## Begin Excerpted records
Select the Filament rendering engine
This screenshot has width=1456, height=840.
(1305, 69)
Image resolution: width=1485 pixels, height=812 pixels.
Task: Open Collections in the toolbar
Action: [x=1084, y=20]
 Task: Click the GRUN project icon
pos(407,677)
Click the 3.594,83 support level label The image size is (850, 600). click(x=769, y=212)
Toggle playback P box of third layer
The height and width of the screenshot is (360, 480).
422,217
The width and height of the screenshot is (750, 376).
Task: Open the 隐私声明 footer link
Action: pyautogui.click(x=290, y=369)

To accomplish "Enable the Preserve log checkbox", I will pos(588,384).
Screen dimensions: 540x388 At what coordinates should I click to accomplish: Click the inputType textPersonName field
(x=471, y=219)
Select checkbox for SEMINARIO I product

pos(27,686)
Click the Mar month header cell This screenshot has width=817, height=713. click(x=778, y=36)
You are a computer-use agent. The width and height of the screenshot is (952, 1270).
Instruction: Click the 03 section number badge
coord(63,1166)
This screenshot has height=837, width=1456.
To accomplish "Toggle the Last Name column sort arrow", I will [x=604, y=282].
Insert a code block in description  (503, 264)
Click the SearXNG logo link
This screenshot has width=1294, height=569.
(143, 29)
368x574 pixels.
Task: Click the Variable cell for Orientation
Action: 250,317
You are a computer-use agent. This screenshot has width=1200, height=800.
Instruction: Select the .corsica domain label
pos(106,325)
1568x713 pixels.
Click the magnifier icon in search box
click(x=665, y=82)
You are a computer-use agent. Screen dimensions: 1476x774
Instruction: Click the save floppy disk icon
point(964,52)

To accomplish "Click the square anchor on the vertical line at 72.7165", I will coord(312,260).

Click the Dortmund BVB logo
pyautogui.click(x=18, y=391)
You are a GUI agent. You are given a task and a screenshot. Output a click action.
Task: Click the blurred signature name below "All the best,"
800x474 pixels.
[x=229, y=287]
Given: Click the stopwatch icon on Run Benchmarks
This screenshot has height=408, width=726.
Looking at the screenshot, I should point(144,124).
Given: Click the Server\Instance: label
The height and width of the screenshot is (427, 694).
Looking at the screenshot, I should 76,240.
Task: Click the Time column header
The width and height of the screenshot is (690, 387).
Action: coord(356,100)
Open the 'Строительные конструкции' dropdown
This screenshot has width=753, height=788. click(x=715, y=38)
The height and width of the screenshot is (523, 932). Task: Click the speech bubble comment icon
## End Excerpted records
▶ _Set exercise_
Recast every line from the one containing "Click the Dortmund BVB logo" through the last of the rows, inclusive, as a Markdown table with columns No and Text. Number each line, and leave out blank lines.

▶ _Exercise answer_
| No | Text |
|---|---|
| 1 | Click the Dortmund BVB logo |
| 2 | pyautogui.click(x=18, y=391) |
| 3 | You are a GUI agent. You are given a task and a screenshot. Output a click action. |
| 4 | Task: Click the blurred signature name below "All the best," |
| 5 | 800x474 pixels. |
| 6 | [x=229, y=287] |
| 7 | Given: Click the stopwatch icon on Run Benchmarks |
| 8 | This screenshot has height=408, width=726. |
| 9 | Looking at the screenshot, I should point(144,124). |
| 10 | Given: Click the Server\Instance: label |
| 11 | The height and width of the screenshot is (427, 694). |
| 12 | Looking at the screenshot, I should 76,240. |
| 13 | Task: Click the Time column header |
| 14 | The width and height of the screenshot is (690, 387). |
| 15 | Action: coord(356,100) |
| 16 | Open the 'Строительные конструкции' dropdown |
| 17 | This screenshot has width=753, height=788. click(x=715, y=38) |
| 18 | The height and width of the screenshot is (523, 932). Task: Click the speech bubble comment icon |